**KORTE OPDRACHT:**
Schrijf alstublieft het stuk van "1. De inhoud" tot en met "p.i. Ter Apel." letterlijk over uit het tekstfragment over de afgewezen overplaatsing.

**TEKSTFRAGMENT:**
Op grond van haar onderzoek overweegt en beslist de beroepscommissie als volgt.
1. De inhoud van de bestreden beslissing
De selectiefunctionaris heeft klagers verzoek tot overplaatsing naar het huis van bewaring (h.v.b.) van de locatie Zuid te Arnhem afgewezen.
2. De feiten
Klager is sedert 15 mei 2010 gedetineerd. Hij verblijft in het h.v.b. van de p.i. Ter Apel.
3. De standpunten
3.1. Namens klager is het beroep als volgt toegelicht.

**OVERZICHT ITEMS:**
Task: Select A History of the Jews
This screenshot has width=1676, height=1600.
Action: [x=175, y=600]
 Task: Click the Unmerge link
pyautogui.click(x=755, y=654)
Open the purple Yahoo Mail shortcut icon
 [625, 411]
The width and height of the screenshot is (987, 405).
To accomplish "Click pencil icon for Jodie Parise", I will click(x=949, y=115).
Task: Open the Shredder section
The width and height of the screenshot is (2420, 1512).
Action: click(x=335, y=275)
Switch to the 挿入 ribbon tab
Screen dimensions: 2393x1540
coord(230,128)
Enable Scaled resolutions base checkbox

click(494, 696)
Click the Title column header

**UITWERKING OPDRACHT:**
1. De inhoud van de bestreden beslissing
De selectiefunctionaris heeft klagers verzoek tot overplaatsing naar het huis van bewaring (h.v.b.) van de locatie Zuid te Arnhem afgewezen.
2. De feiten
Klager is sedert 15 mei 2010 gedetineerd. Hij verblijft in het h.v.b. van de p.i. Ter Apel.